Jump to content
Mopar1973Man.Com LLC
  • Welcome To Mopar1973Man.Com LLC

    We are a privately owned support forum for the Dodge Ram Cummins Diesels. All information is free to read for everyone. To interact or ask questions you must have a subscription plan to enable all other features beyond reading. Please go over to the Subscription Page and pick out a plan that fits you best. At any time you wish to cancel the subscription please go back over to the Subscription Page and hit the Cancel button and your subscription will be stopped. All subscriptions are auto-renewing. 

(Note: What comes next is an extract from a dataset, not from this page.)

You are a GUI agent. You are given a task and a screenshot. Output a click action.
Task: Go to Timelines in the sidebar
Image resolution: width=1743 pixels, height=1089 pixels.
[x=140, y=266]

Alternator stopped charging


Recommended Posts

  • Staff

It was a cold morning at the campground, 24°F, so before starting the truck's engine I flipped the switch to cancel the grid heater bypass and let them do their thing.   After the grid heaters cycled the engine was started just fine with all the gauges coming alive.  Once the oil reached safe operating pressure I flipped the switch which turns on the onboard air compressor for the exhaust brake.  It was now time to get the show on the road and shift to drive; what the, "check engine" light is on. 1068233692_animated-smileys-thinking-311.gif.f18e95c29587c6e4fe5034776c930f52.gif

 

I pull out my handy dandy code reader an get this:

  • P0753 Transmission 3-4 Shift Solenoid / Transmission Relay Circuits 
  •  P1765 Transmission 12-Volt Supply Relay Control Circuit 
  •  P1682 Charging System Voltage Too Low   

 

 The "check gauges" light pops on and the dash volt meter is not reading.  With a multimeter I see that the voltage at the batteries is 12.2V no alternator output..   I'm thinking since I live in warm Southern California and never turn on the grid heaters there and this is the first time I turned on the air compressor with the grid heaters maybe when I shifted the trans to drive there was enough load load increase to blow the 5 amp fuse that I installed in the field lead, blue wire, between the alternator and the PCM

 Sure enough that's what it was.  I didn't listen to my own advice when I was testing the amp output to the PCM an suggested a 7.5 amp fuse be used and installed a 5 amp fuse.  During testing I had a reading of 4.53 amps with the engine running and all lights on and heater fan at full speed and thought there should be a little higher amp fuse to withstand a load surge.   Well, problem solved with a 7.5 amp fuse installed.   

 

https://mopar1973man.com/cummins/articles.html/24-valve-2nd-generation_50/51_engine/electrical/alternator-and-pcm-protection-r617/

 

https://mopar1973man.com/cummins/articles.html/24-valve-2nd-generation_50/51_engine/electrical/grid-heater-bypass-r618/

  • Like 2
  • Thanks 1
Link to comment
Share on other sites

Mine did the same thing after I installed a 5 amp fuse. I was in town though. Dropped in the 7.5 that you recommended. Haven’t had another issue. That was probably a couple years ago. BTW thanks! Glad it was a simple fix. Those are my favorite! 

Link to comment
Share on other sites

I'm still using 5amp at the time. Used on board air, winch, grid heaters, not at all at the same time though. I probably came close to blowing it few times, just got lucky maybe. I have a 7.5 in the truck in case I need one. 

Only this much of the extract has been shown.